Right. And all you have to do is ignore the fact that the GDP gap between the US and the EU has been growing steadily since 1990. Due, in no small part, to the increasing productivity gap. And due to the fact that, as large as the public sector is here in the US, it's peanuts compared to the EU - that's all dead weight that the economy is yoked to. Not to mention the demographic problems over there. If you think the Social Security/Medicare crisis is going to be ugly here, it's nothing compared to what's in store for the Euros. They're not reproducing in the kinds of numbers required to fund future entitlement programs, so the only solution is massive immigration. Well, rotsa ruck with that - hope it works out for 'em. Oh, yeah - they're really well positioned for the next century. Ha.
And America's differs how with our current problems with declining Euro-American populations and rising Latin American immigration?

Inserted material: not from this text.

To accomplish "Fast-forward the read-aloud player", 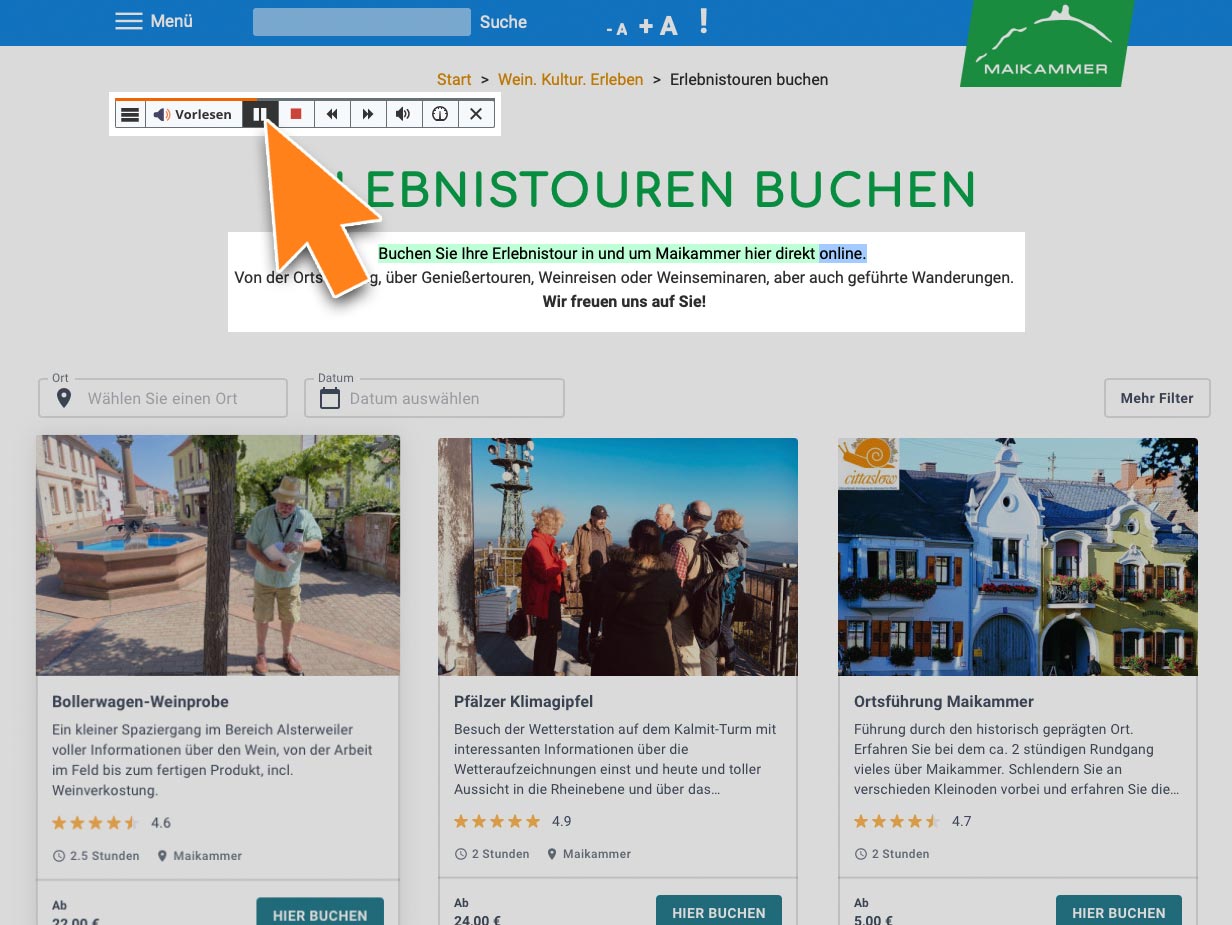I will (368, 114).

Eurosocialism is as Eurosocialism does.
The 1990s will stand as a defining period in US/European economic relations. If you had predicted even as recently as the late 1980s that German auto giants like BMW and Mercedes-Benz would be opening new manufacturing facilities in the United States, people would have thought you were crazy.
The author's comments about the European Union and the United States may be technically correct, but only because he's comparing one nation (the U.S.) to a conglomeration of many nations. For this comparison to be valid, the author should include Canada and Mexico with the United States and see how they compare to the EU.